[Entries supplied Boundary: Start]
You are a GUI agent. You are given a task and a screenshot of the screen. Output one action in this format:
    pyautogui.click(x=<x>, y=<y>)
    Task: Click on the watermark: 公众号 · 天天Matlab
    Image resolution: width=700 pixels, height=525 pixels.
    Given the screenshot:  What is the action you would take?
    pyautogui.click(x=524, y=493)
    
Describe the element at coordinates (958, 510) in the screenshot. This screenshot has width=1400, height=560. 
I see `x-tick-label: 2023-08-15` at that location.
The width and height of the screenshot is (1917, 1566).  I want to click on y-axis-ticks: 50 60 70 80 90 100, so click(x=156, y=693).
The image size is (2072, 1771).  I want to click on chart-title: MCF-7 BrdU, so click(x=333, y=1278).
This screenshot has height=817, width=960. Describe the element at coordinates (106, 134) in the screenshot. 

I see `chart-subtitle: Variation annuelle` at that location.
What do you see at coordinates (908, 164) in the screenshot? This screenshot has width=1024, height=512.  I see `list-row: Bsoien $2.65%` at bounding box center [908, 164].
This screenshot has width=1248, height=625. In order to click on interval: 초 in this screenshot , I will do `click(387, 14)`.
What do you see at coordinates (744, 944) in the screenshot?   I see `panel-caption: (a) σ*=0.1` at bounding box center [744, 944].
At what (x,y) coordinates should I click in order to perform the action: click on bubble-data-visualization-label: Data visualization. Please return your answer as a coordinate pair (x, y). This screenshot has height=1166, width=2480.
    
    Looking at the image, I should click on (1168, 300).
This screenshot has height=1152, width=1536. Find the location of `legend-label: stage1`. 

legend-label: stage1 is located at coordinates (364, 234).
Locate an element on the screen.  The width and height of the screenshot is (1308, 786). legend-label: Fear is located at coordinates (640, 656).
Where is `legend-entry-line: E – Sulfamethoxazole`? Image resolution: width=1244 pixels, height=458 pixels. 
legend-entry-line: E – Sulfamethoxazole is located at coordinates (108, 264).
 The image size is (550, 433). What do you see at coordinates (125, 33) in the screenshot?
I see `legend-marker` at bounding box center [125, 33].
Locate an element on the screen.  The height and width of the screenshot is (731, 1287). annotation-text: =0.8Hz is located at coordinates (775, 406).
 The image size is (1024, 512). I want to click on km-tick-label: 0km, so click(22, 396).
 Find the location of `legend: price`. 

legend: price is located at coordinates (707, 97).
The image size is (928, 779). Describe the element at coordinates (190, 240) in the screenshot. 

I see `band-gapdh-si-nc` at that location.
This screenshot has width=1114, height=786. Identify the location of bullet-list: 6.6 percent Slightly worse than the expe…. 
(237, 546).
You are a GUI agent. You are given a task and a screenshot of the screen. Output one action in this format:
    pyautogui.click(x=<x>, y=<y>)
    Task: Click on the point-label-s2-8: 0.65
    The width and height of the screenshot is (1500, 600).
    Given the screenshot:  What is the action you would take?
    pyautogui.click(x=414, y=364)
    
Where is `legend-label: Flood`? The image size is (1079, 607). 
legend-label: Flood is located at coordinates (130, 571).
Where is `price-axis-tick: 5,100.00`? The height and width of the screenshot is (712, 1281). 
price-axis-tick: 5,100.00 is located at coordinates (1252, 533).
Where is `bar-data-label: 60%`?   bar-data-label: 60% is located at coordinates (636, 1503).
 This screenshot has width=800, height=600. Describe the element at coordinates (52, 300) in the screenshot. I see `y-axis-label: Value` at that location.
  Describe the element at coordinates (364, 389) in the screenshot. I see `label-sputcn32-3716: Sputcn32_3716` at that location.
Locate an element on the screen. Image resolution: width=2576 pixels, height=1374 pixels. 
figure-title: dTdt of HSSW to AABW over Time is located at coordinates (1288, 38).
[Entries supplied Boundary: End]
Copy all of the data above word for word, exactly as it appears.

You are a GUI agent. You are given a task and a screenshot of the screen. Output one action in this format:
    pyautogui.click(x=<x>, y=<y>)
    Task: Click on the watermark: 公众号 · 天天Matlab
    Image resolution: width=700 pixels, height=525 pixels.
    Given the screenshot:  What is the action you would take?
    pyautogui.click(x=524, y=493)
    
Describe the element at coordinates (958, 510) in the screenshot. This screenshot has width=1400, height=560. 
I see `x-tick-label: 2023-08-15` at that location.
The width and height of the screenshot is (1917, 1566).  I want to click on y-axis-ticks: 50 60 70 80 90 100, so click(x=156, y=693).
The image size is (2072, 1771).  I want to click on chart-title: MCF-7 BrdU, so click(x=333, y=1278).
This screenshot has height=817, width=960. Describe the element at coordinates (106, 134) in the screenshot. 

I see `chart-subtitle: Variation annuelle` at that location.
What do you see at coordinates (908, 164) in the screenshot? This screenshot has width=1024, height=512.  I see `list-row: Bsoien $2.65%` at bounding box center [908, 164].
This screenshot has width=1248, height=625. In order to click on interval: 초 in this screenshot , I will do `click(387, 14)`.
What do you see at coordinates (744, 944) in the screenshot?   I see `panel-caption: (a) σ*=0.1` at bounding box center [744, 944].
At what (x,y) coordinates should I click in order to perform the action: click on bubble-data-visualization-label: Data visualization. Please return your answer as a coordinate pair (x, y). This screenshot has height=1166, width=2480.
    
    Looking at the image, I should click on (1168, 300).
This screenshot has height=1152, width=1536. Find the location of `legend-label: stage1`. 

legend-label: stage1 is located at coordinates (364, 234).
Locate an element on the screen.  The width and height of the screenshot is (1308, 786). legend-label: Fear is located at coordinates (640, 656).
Where is `legend-entry-line: E – Sulfamethoxazole`? Image resolution: width=1244 pixels, height=458 pixels. 
legend-entry-line: E – Sulfamethoxazole is located at coordinates (108, 264).
 The image size is (550, 433). What do you see at coordinates (125, 33) in the screenshot?
I see `legend-marker` at bounding box center [125, 33].
Locate an element on the screen.  The height and width of the screenshot is (731, 1287). annotation-text: =0.8Hz is located at coordinates (775, 406).
 The image size is (1024, 512). I want to click on km-tick-label: 0km, so click(22, 396).
 Find the location of `legend: price`. 

legend: price is located at coordinates (707, 97).
The image size is (928, 779). Describe the element at coordinates (190, 240) in the screenshot. 

I see `band-gapdh-si-nc` at that location.
This screenshot has width=1114, height=786. Identify the location of bullet-list: 6.6 percent Slightly worse than the expe…. 
(237, 546).
You are a GUI agent. You are given a task and a screenshot of the screen. Output one action in this format:
    pyautogui.click(x=<x>, y=<y>)
    Task: Click on the point-label-s2-8: 0.65
    The width and height of the screenshot is (1500, 600).
    Given the screenshot:  What is the action you would take?
    pyautogui.click(x=414, y=364)
    
Where is `legend-label: Flood`? The image size is (1079, 607). 
legend-label: Flood is located at coordinates (130, 571).
Where is `price-axis-tick: 5,100.00`? The height and width of the screenshot is (712, 1281). 
price-axis-tick: 5,100.00 is located at coordinates (1252, 533).
Where is `bar-data-label: 60%`?   bar-data-label: 60% is located at coordinates (636, 1503).
 This screenshot has width=800, height=600. Describe the element at coordinates (52, 300) in the screenshot. I see `y-axis-label: Value` at that location.
  Describe the element at coordinates (364, 389) in the screenshot. I see `label-sputcn32-3716: Sputcn32_3716` at that location.
Locate an element on the screen. Image resolution: width=2576 pixels, height=1374 pixels. 
figure-title: dTdt of HSSW to AABW over Time is located at coordinates (1288, 38).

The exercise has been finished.